## [REQUIREMENTS]
1 – List the title of each dated entry in the blog excerpt below, along with the date under which it appears.
2 – Summarize the blog excerpt below in two sentences.

## [SOURCE EXTRACT]
## BEGIN

Friday 29 February 2008

Whenever I Feel Afraid



Doo dobe doo doo bee doo...



And more of the same, tra la...



And hopefully that's got that song out of my head. One of the most irritating of late, it has to be said. I'd rather be afraid to be honest. But at least I didn't have to resort to whistling.

Tuesday 26 February 2008

We Made...

A whopping £70 for The Dogs Trust. Incredible. Enough to feed a dog for about two days I reckon, the amount they manage to wolf down.

But seriously, my heart was warmed by the sheer effort put in by my son and his friend. Okay, so maybe the jams and chutneys lurking at the back pushed up the profits a little but the kids were the ones racing around school just before the evening finished cornering parents and making them buy concrete flapjacks (taste tested this morning and they proved edible...just), scones and the last minute rice krispie cakes.

Hats off to them. They were brilliant salesmen. I would have included a photo, but a plate of crumbs isn't that exciting, so here's a cute picture of a dog.

Monday 25 February 2008

Strike Me Down

Before I start this rant I must make it very clear that I have nothing against strikes. In fact I have been fortunate enough to be involved in more than one picket line in my time.

## END

## [DATA PROVIDED]
## BEGIN

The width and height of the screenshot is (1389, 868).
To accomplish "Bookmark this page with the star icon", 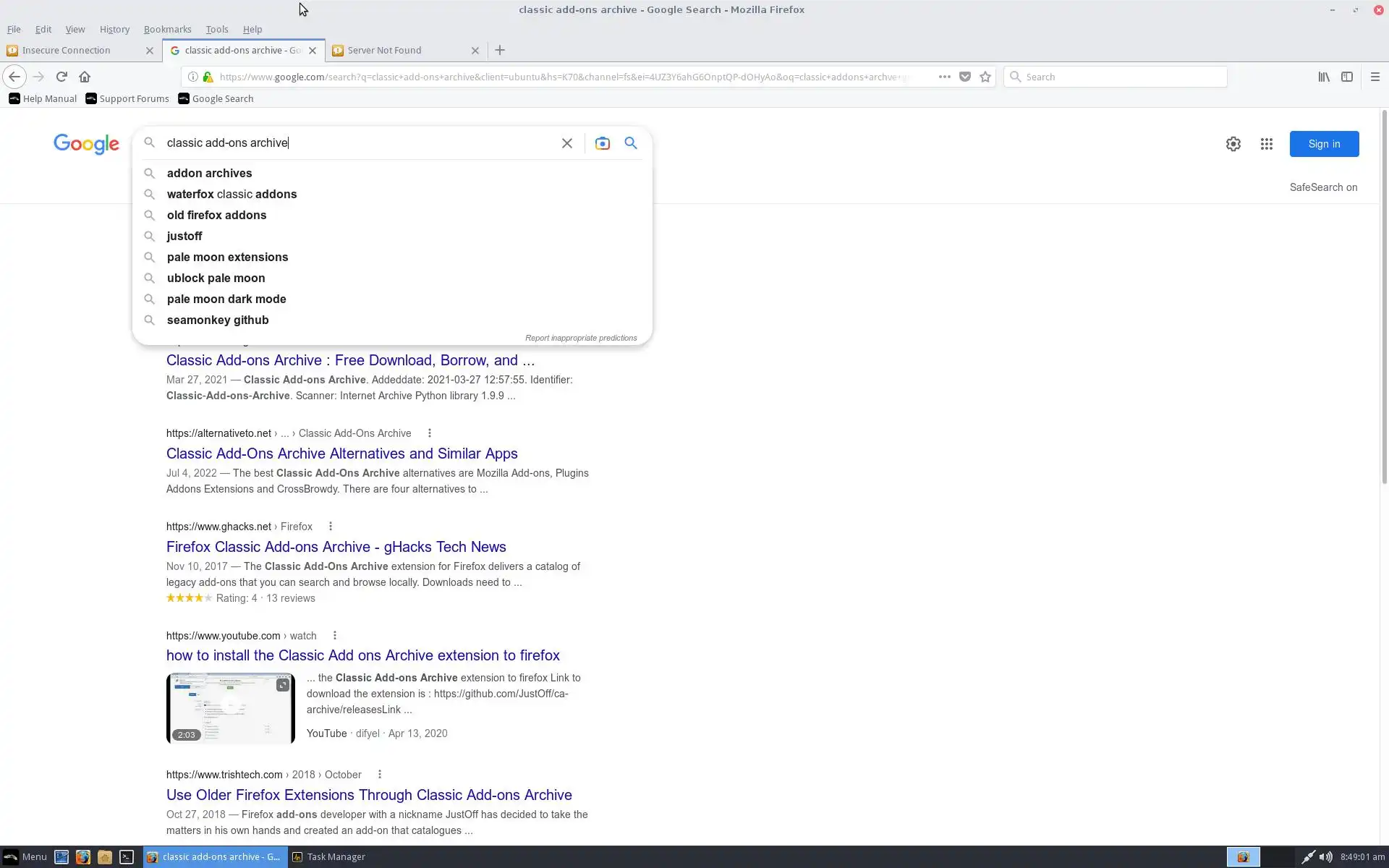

## END
## BEGIN

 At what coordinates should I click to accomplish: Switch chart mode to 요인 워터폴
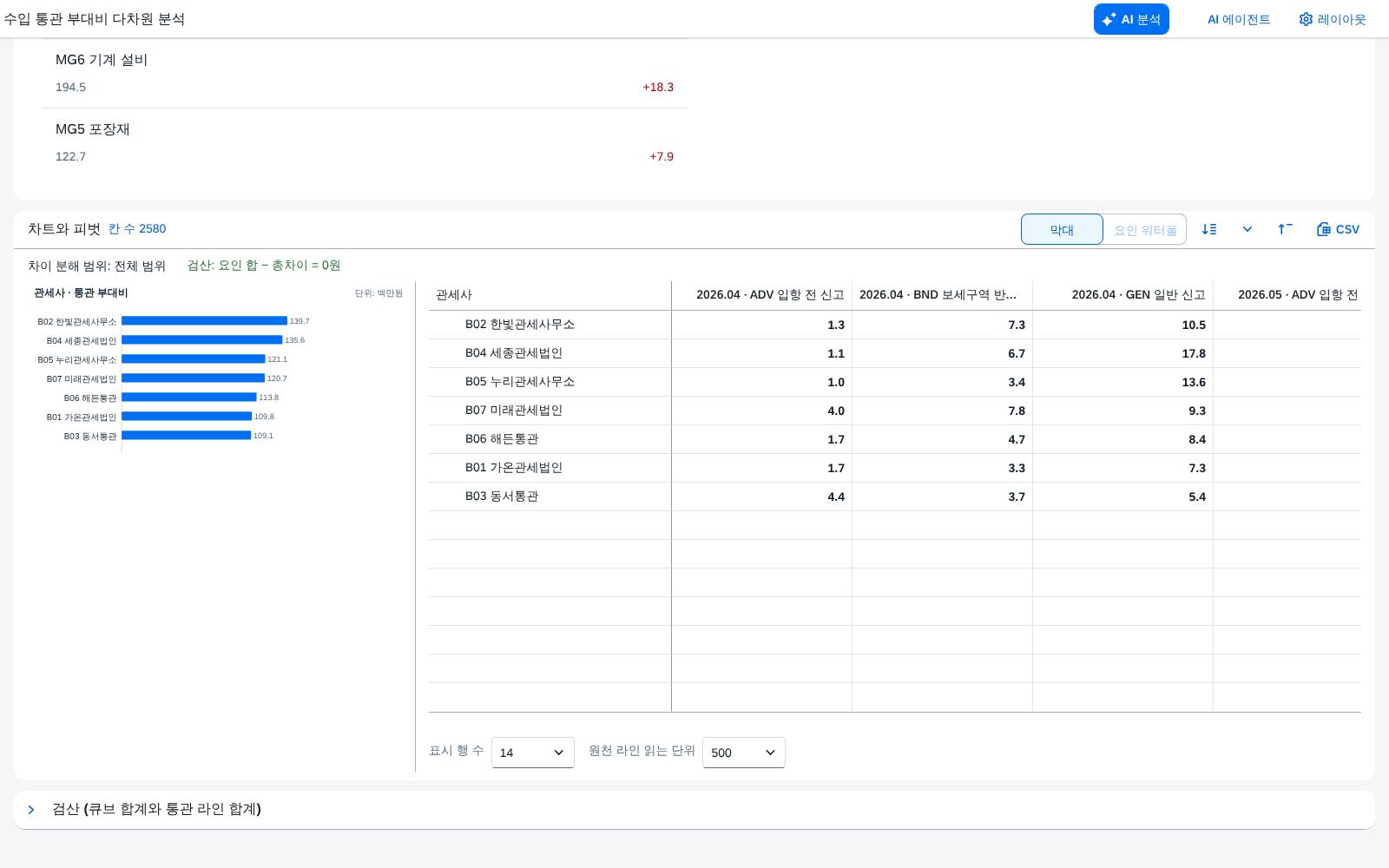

## END

## [RESPONSES PER TASK]
1 –
- "Whenever I Feel Afraid" (Friday 29 February 2008)
- "We Made..." (Tuesday 26 February 2008)
- "Strike Me Down" (Monday 25 February 2008)

2 – The blog excerpt holds three dated entries from February 2008, one of which is an attempt to get an irritating song out of the writer's head. Another reports that the writer's son and his friend raised £70 for The Dogs Trust by selling flapjacks, scones and rice krispie cakes at school, and the last opens a rant about strikes by stating that the writer has nothing against them.